PATENT CLAIMS Rotor nozzle for a high-pressure cleaning device with a housing (12) which has at least one liquid inlet (24) and one liquid outlet (36), and with a rotor (52) which is arranged in an interior space (18) of the housing (12). and has a rotor body (54) and a nozzle (56), the nozzle (56) being fixed to a front end region (58) of the rotor body (54) facing the liquid outlet (36) and the rotor body (54) having a through-channel ( 62), to which a nozzle channel (64) of the nozzle (56) is connected, and wherein the rotor (52) is supported on a pan-shaped, centrally perforated depression (39) arranged upstream of the liquid outlet (36), the longitudinal axis ( 60) of the rotor (52) is inclined to the longitudinal axis (26) of the housing (12) and the rotor (52) is set in a rotating motion by the liquid flowing through the housing (12), in which the longitudinal axis (60) of the rotor ( 52) on a cone shell u running, characterized in that the density of the rotor body (54) is at most 1 g/cm ³ . Rotor nozzle according to Claim 1, characterized in that the density of the rotor body (54) is less than 1 g/cm ³ . Rotor nozzle according to Claim 1 or 2, characterized in that the density of the rotor body (54) is at most 0.97 g/cm ³ . Rotor nozzle according to one of the preceding claims, characterized in that the volume of the rotor body (54) minus the through-channel (62) is at least 15% of the volume of the interior (18) of the housing (12).
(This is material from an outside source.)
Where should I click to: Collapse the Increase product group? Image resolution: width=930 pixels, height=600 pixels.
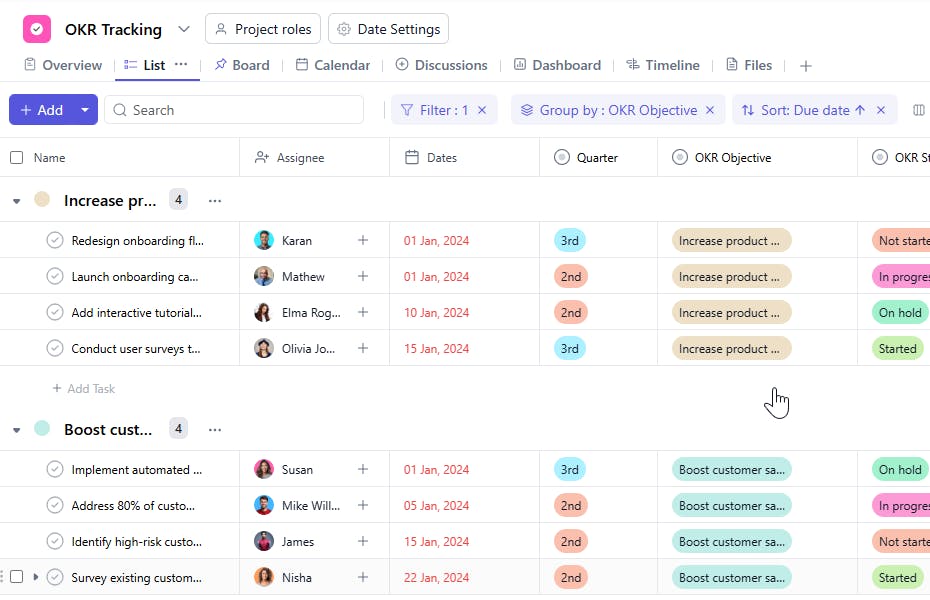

Rotor nozzle according to one of the preceding claims, characterized in that the rotor body (54) consists of a plastic material, in particular of a polypropylene or polyethylene material. Rotor nozzle according to one of the preceding claims, characterized in that a rectifier (66) is arranged in a section of the through-channel (62) facing away from the nozzle (56), the density of which is at most 1 g/cm ³ . Rotor nozzle according to one of the preceding claims, characterized in that the nozzle (56) consists of a ceramic material, a sintered metal or a hard metal. Rotor nozzle according to one of the preceding claims, characterized in that the at least one liquid inlet (24) opens into an annular space (56) which projects into the interior (18) of the housing (12) and is coaxial with the longitudinal axis (26) of the housing ( 12) aligned projection (44) in the circumferential direction, wherein the rotor body (54) with a liquid outlet (36) facing away from the rear end region (72) immersed in the annular space (46).